## Task:
Going through the data below, please show each line containing the string "This".

## Source data:

-----

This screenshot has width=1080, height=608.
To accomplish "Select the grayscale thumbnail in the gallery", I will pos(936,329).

-----

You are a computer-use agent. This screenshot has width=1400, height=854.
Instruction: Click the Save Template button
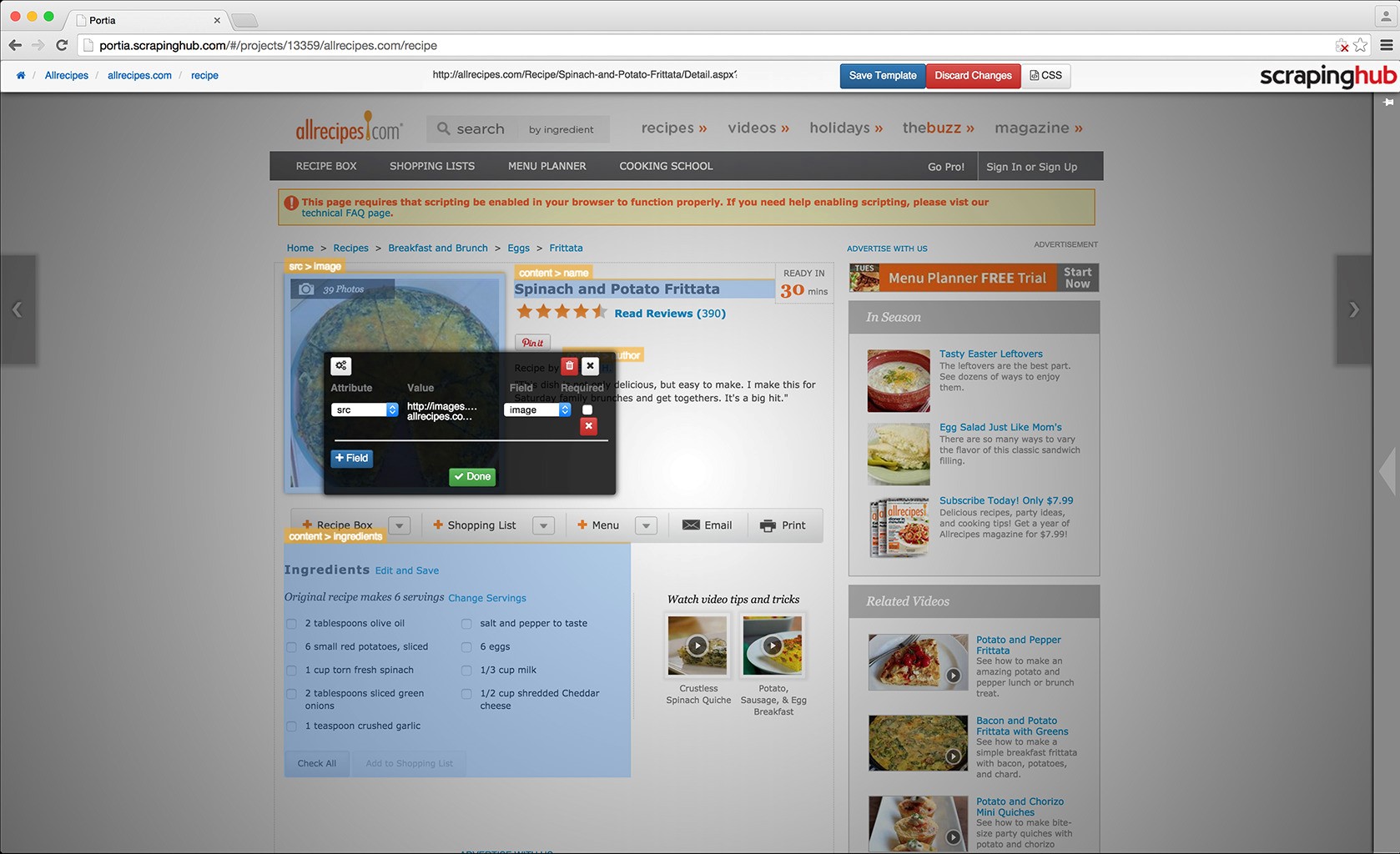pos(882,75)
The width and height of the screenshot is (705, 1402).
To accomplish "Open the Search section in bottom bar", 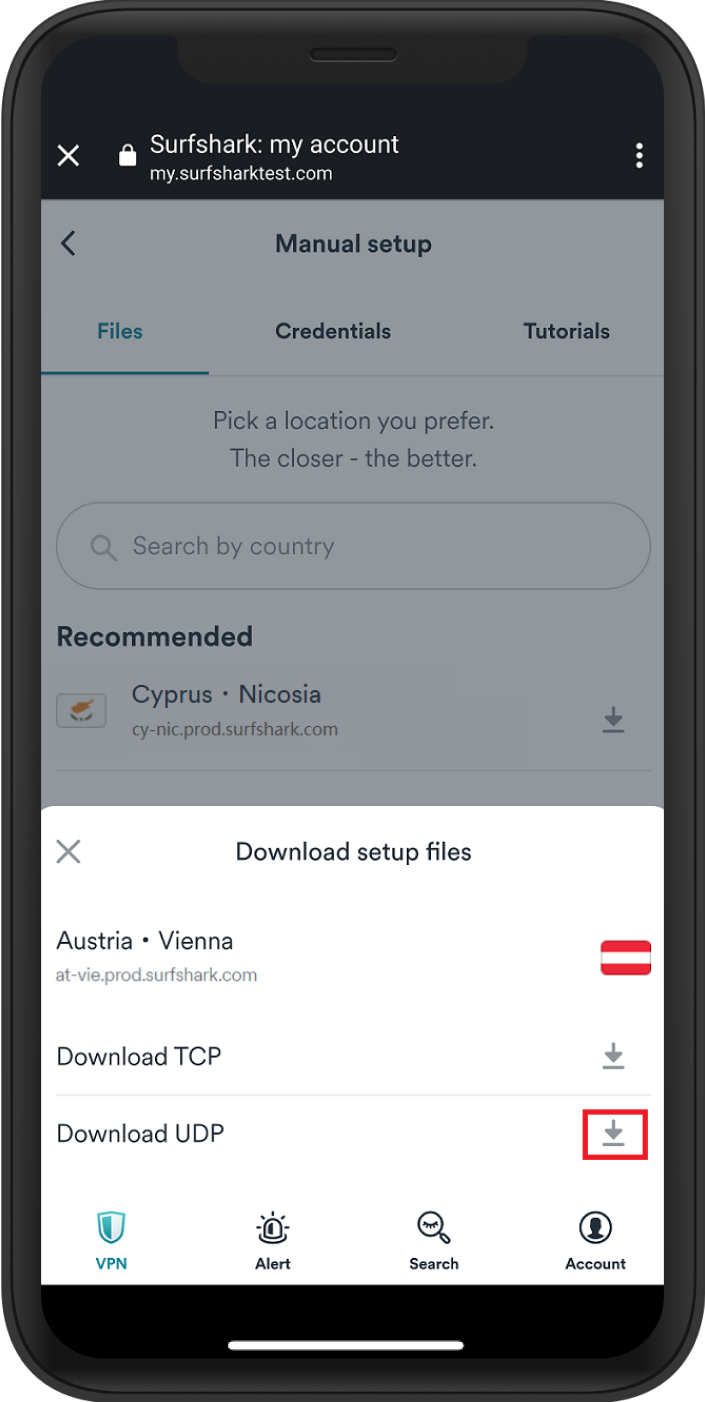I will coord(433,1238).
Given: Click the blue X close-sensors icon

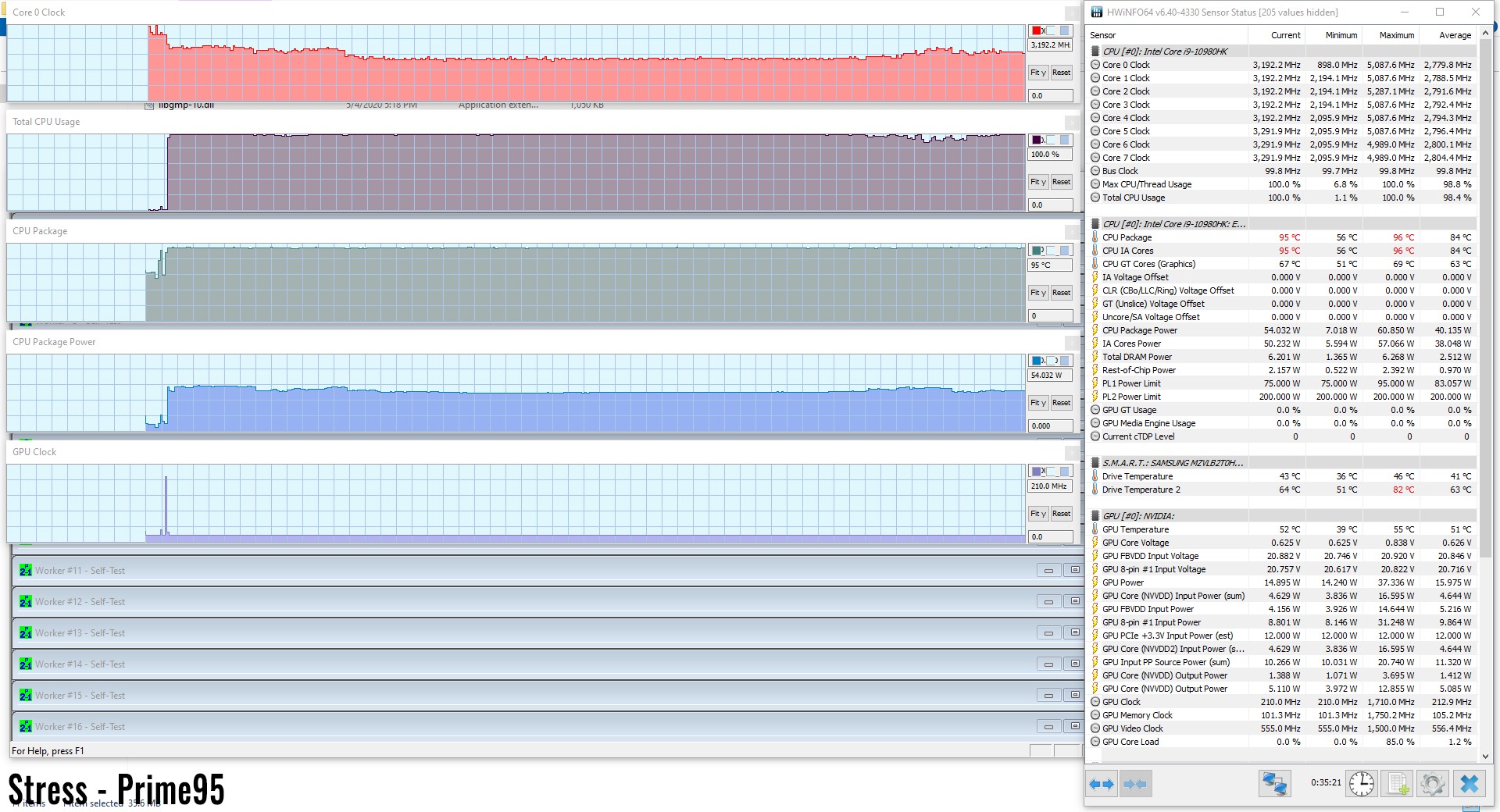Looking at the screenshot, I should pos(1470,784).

-----

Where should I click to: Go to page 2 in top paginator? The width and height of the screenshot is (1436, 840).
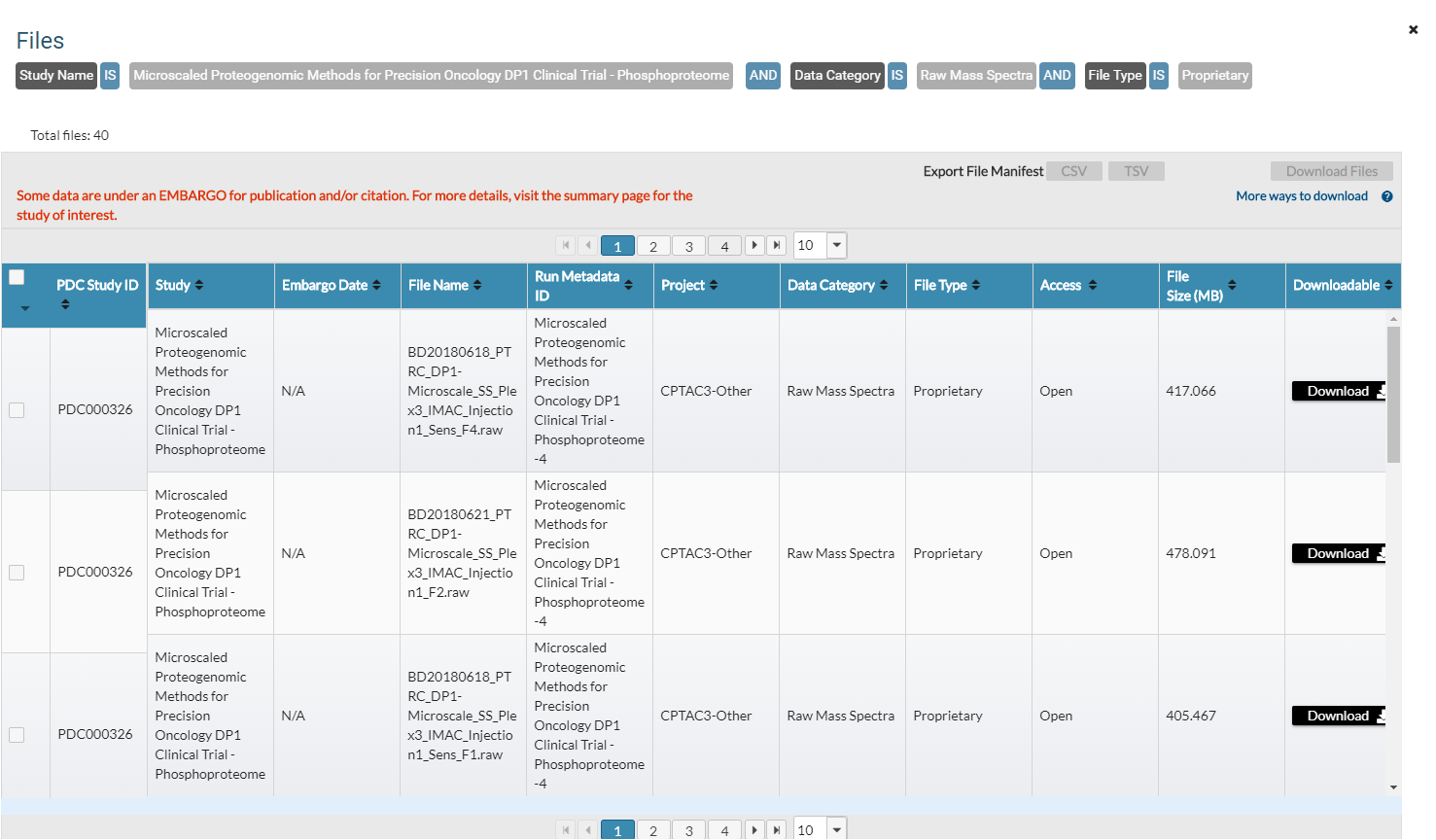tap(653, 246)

-----

## Answer:
This screenshot has width=1080, height=608.
You are a computer-use agent. This screenshot has width=1400, height=854.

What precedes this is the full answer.